In case you didn't know, VMware offers an enterprise-grade hypervisor for free: VMware ESXi. It's essentially a stripped-down hypervisor with limited hardware compatibility compared to its big brother ESX, but it will install and run just fine on most modern server-class systems. It offers most of the goodness of ESX without the bothersome licensing, but its feature set is restricted without the purchase of VMware vCenter and requisite licenses. For instance, you can't clone or template virtual machines on a stand-alone ESXi deployment, use vMotion, or a number of other restrictions. Given the price, though, you get far, far more than what you pay for.
There are ways to stretch ESXi beyond the limits. But be warned -- these methods will drag your ESXi installation into unsupported territory, and you'll be on your own for any and all tech support. But sometimes that needs to happen.
Case in point: I recently had a situation where an ancient VMware Server installation on a Linux host was dying due to the age of the hardware underneath it. Running VMware ESX would obviously be a better idea than replicating that same scenario on fresher hardware, and there was an entire VMware VI3 farm at another location. However, this was a remote office, and the budget was locked down tight. It was time to break out the thinking caps.
The "new" hardware was actually a repurposed HP ProLiant DL585 with four dual-core AMD Opteron 880 CPUs and 16GB of RAM -- not a hugely powerful box by current standards, but plenty for the needs of the remote site. VMware ESXi was installed on the local RAID5 array in a matter of minutes, and the four gigabit Ethernet interfaces on the box were tossed into two Etherchannel trunks to the datacenter switches. Tada, instant hypervisor.
However, the virtual machines running on the elderly Linux host were not compatible with ESX, since VMs and virtual disks created on VMware Server cannot be directly imported to ESX or ESXi. However, there is a Linux and Windows-based ESXi remote CLI client that can be used to muck about with some of the internals of ESXi. Unfortunately, this CLI client either doesn't support or specifically blocks several of the commands required to make this particular magic happen, and the ESXi host couldn't convert the disks via this method -- so outside the lines we go.
First, I shut down all the VMs on the VMware Server box and exported the directory containing them via NFS. Using the vSphere client, I added that NFS datastore to the ESXi box. Then I manually created the VMs on the ESXi box, but didn't assign or create any virtual disks for them. Next was the fun part.
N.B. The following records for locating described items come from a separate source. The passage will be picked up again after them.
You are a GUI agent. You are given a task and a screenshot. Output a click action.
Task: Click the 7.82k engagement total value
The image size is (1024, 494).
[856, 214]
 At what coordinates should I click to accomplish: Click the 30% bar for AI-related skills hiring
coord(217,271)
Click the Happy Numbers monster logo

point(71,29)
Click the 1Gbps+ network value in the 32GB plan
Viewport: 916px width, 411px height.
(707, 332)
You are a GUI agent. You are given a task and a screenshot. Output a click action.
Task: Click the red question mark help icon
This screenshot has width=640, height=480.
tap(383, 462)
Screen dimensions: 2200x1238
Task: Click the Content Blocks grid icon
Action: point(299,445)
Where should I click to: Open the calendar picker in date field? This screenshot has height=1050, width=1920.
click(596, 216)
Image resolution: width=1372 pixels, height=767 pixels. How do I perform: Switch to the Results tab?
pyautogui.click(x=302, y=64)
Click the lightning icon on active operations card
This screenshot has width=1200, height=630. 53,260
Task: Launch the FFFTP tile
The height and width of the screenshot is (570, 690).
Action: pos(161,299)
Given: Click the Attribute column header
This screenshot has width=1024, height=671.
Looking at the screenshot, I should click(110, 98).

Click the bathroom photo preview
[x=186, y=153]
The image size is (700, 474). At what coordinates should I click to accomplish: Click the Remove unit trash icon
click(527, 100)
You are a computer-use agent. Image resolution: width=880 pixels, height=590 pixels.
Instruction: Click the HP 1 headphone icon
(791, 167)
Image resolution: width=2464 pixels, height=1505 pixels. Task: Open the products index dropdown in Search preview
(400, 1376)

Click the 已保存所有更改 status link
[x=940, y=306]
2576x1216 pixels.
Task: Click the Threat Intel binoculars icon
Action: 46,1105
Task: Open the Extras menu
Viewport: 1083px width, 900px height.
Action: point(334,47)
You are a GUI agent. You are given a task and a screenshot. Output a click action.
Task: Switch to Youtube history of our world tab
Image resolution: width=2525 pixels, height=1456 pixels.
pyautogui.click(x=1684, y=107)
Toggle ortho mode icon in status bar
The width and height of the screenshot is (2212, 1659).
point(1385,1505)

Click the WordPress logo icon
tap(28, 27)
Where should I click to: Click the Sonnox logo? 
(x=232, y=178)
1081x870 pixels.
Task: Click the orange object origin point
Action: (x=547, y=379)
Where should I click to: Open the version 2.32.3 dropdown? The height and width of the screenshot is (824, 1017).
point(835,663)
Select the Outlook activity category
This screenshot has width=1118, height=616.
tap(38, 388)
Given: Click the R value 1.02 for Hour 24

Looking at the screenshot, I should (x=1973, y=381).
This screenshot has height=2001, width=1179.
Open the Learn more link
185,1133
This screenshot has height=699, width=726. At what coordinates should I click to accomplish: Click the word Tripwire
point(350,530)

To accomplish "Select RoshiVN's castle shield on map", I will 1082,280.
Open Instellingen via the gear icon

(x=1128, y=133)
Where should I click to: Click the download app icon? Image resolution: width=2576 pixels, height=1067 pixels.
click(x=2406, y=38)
If you go the ESXi console and type Alt-F1, you'll get a system console, but not a shell or login prompt. However, if you type unsupported there, you'll get some warning text and a password prompt. If you type the system root password at that prompt, you'll wind up with a shell. Here there be dragons if you're not familiar with Linux. If you are, it's basically an ash shell like you'd find on any number of embedded Linux devices.
If you then edit /etc/inetd.conf and remove the hash mark before the ssh line, and then kill -HUP the inetd process, you can then ssh into the server as root. Now, everything's much simpler.
From this access point, it's trivial to use vmkfstools to take the original VMware Server virtual disks and clone them to ESX-compatible VMDKs (vmkfstools -i /path/to/source /path/to/dest). You can also use that method to clone disks of existing ESX VMs, turning this method into a poor-man's template and cloning mechanism. There are some funky pieces missing from ESXi when accessed through this method, so beware. However, if you're not concerned about running unsupported gear, you can do a whole lot more with ESXi than the GUI will let you.
If you don't know what you're doing, you can also brick your ESXi installation.
However, this particular tale has a happy ending, as all the VMs were transitioned and are running without a problem on a better box with a better hypervisor. The next time the budget comes around there will be licenses purchased and this server will be able to come in from the cold and join the vCenter party. Until then, the gap has been bridged -- and isn't that the majority of what we do?